━━ Document excerpt ━━
Infrastructures: Smart Libraries
Infrastructures: Smart Libraries
Article
Smart Libraries
Joachim Schöpfel
GERiiCO Laboratory, University of Lille, 59653 Villeneuve d’Ascq, France; joachim.schopfel@univ-lille.fr;
Tel.: +33-688-350-147
Received: 6 July 2018; Accepted: 27 September 2018; Published: 29 September 2018
Abstract: Can the smart city provide a new perspective for public and academic libraries? How does
the smart city impact the libraries as cultural and scientific assets? And how can libraries contribute
to the development of the smart city? An overview of recent library models, like the learning center
or the green library, reveals affinities with the concept of the smart city, especially regarding the
central role of information and the integration of technology, people, and institutions. From this
observation, the paper develops the outline of a new concept of the smart library, which can be
described in four dimensions, i.e., smart services, smart people, smart place, and smart governance.
However, the smart library concept does not constitute a unique model or project, but a process,
a way of how to get things done, that is less linear, less structured, and more creative and innovative.
Also, smartness may not be a solution for all library problems.
Keywords: smart library; smart city; library marketing; public library; academic library
1. Challenges
General models and concepts of the smart city contain several connected components, such as
industry and manufacturing, security, healthcare, retail and shopping, energy, waste management,
green spaces, transportation, home, and even farming. Cultural and political elements are also part of
these models, along with education and university or, on a more abstract level, society as a whole for
smart citizenship. Sometimes, they explicitly mention libraries.
Libraries can be described as social and technological-intellectual infrastructures, as essential
elements in a “larger network of public services and knowledge institutions of which each library is
a part” [1]. Their traditional function is to buy, preserve, and make available books, journals, and other
media to a given local, academic, or other community. But, as an information service, they also allow
connections between people, and they have the potential to become de facto community centers.
They are a physical space, a good place to go and have a good time, welcoming and comfortable,
highly accessible, inexpensive or free, with regulars, such as staff [2]. How can they contribute to the
smart city?
Libraries are cultural and scientific institutions, with holdings, book stacks, reading rooms,
physical learning spaces, as well as virtual hubs of knowledge consumption and production. They play
a role in education and information literacy. They are cultural assets, one of those rare places where
technology and even productivity meet communal and human values. How does the smart city impact
these assets?
Libraries have a problem with advocacy and marketing. For nearly forty years now, people
question the future of the library. Some of them even predict the end of the library, unable to cope
with the digital age and social change, unsustainable, some kind of vintage of the Gutenberg era;
having reached an impasse, they “may disappear like the dinosaurs” [3]. Can the smart city provide
a new perspective? Can it add to the library value and its “return on investment”?
Will the technological development contribute to the decline or “significant alteration” of the
traditional library? Is this the “end of wisdom” [4]? One thing is sure: the emerging urban environment
of information technologies and connectivity, mobility, digital nomads, and local community, is highly
relevant for the future development of libraries, and libraries must propose innovative solutions if
they are to stay in the game. In other words, libraries should interpret the challenge of the smart city
as an opportunity, not as a threat.
This is the topic of our paper: how can library management seize the opportunity of the smart city?
━━━
• _Task directions_
Name every dimension that the smart libraries article uses to describe its concept of the smart library. Rely only on the smart libraries article to answer.
━━ Recorded information ━━
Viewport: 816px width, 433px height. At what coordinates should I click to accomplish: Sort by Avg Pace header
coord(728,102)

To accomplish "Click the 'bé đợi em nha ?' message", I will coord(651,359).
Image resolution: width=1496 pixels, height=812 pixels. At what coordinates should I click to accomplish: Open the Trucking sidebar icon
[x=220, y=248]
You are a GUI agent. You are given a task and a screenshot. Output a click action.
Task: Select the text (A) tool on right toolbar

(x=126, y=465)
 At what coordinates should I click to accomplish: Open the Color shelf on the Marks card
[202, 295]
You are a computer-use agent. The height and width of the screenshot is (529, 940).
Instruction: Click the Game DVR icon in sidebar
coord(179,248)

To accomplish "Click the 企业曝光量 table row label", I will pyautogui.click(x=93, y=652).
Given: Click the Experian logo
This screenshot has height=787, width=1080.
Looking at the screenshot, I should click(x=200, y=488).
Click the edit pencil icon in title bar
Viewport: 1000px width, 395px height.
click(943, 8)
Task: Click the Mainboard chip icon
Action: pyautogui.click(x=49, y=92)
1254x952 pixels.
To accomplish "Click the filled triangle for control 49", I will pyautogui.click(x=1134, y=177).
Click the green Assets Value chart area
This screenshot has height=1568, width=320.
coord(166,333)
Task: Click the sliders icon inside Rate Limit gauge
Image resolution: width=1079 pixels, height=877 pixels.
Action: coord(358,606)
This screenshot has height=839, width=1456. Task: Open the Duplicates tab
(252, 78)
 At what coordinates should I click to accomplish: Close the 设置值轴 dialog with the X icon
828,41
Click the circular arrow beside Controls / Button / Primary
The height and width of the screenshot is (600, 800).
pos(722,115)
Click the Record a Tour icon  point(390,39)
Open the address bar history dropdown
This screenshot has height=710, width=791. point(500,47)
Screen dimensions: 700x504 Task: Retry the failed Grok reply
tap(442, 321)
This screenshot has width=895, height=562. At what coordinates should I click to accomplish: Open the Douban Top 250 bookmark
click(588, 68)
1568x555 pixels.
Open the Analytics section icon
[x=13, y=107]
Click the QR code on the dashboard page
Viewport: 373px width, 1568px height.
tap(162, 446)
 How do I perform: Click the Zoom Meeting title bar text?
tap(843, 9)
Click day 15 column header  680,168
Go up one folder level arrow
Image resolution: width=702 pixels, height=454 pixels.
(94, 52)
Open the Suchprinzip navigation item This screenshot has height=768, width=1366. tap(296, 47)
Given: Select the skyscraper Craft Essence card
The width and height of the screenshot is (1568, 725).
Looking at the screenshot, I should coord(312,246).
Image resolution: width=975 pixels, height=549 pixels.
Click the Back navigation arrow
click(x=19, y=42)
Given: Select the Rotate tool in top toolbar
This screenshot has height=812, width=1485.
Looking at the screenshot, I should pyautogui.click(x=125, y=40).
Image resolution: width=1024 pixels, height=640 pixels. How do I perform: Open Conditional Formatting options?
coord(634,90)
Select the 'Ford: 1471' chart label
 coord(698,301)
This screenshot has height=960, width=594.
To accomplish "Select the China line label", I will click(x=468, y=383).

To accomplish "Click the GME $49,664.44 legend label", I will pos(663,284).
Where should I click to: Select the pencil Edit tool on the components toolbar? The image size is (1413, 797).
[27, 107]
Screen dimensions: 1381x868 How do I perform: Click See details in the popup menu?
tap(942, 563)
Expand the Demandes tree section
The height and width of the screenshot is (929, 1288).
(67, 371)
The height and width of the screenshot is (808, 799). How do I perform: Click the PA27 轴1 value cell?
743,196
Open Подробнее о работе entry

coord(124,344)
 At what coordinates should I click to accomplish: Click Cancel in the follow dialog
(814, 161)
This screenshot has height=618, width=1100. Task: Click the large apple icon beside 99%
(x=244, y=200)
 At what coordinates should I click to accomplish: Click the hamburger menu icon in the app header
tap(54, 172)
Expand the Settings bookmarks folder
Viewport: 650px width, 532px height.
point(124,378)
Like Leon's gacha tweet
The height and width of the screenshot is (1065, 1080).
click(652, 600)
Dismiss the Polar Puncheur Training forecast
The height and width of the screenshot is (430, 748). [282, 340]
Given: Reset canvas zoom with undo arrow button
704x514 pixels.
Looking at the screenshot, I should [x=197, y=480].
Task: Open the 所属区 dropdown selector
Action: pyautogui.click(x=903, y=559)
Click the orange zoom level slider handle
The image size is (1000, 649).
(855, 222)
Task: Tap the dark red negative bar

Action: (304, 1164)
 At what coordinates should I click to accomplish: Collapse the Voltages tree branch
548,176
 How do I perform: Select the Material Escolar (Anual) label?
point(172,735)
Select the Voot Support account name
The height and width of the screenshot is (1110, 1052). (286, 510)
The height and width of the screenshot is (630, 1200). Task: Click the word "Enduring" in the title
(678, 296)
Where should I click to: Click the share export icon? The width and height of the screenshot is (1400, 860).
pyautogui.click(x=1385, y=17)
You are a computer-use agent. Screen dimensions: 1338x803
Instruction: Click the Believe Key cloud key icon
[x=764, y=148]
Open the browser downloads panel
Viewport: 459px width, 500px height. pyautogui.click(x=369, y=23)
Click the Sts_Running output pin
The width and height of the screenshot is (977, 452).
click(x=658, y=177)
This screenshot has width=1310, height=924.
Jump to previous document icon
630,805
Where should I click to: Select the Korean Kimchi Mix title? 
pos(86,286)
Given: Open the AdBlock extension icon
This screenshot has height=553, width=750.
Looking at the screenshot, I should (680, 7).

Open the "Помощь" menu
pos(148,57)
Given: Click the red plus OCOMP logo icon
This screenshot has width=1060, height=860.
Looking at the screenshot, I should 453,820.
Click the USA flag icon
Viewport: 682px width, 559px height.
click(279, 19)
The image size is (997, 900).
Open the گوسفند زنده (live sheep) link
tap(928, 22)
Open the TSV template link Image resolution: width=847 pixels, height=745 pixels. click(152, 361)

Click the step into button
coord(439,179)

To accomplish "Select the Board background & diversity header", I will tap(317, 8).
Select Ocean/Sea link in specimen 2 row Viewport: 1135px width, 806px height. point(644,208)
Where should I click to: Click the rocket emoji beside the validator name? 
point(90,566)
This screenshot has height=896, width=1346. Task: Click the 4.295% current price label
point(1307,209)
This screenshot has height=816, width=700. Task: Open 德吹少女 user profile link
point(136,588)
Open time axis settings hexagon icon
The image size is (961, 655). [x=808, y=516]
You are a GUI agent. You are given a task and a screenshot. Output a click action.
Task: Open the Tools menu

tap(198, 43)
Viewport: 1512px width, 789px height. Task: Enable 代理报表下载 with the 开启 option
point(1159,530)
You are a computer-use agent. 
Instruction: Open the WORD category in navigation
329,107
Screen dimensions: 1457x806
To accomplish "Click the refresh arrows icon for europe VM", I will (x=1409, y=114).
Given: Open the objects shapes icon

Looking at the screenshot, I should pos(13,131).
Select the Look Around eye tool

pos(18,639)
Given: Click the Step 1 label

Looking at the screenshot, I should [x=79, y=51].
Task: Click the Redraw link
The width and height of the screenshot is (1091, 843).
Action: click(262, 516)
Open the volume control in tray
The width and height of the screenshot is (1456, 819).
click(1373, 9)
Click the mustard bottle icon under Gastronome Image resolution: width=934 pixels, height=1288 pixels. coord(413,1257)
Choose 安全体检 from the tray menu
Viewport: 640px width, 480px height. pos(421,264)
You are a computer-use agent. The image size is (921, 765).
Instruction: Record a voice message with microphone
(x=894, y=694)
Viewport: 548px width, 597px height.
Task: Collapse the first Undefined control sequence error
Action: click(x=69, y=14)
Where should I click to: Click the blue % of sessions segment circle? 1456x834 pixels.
━━━
• _Solution_
Smart services, smart people, smart place, and smart governance.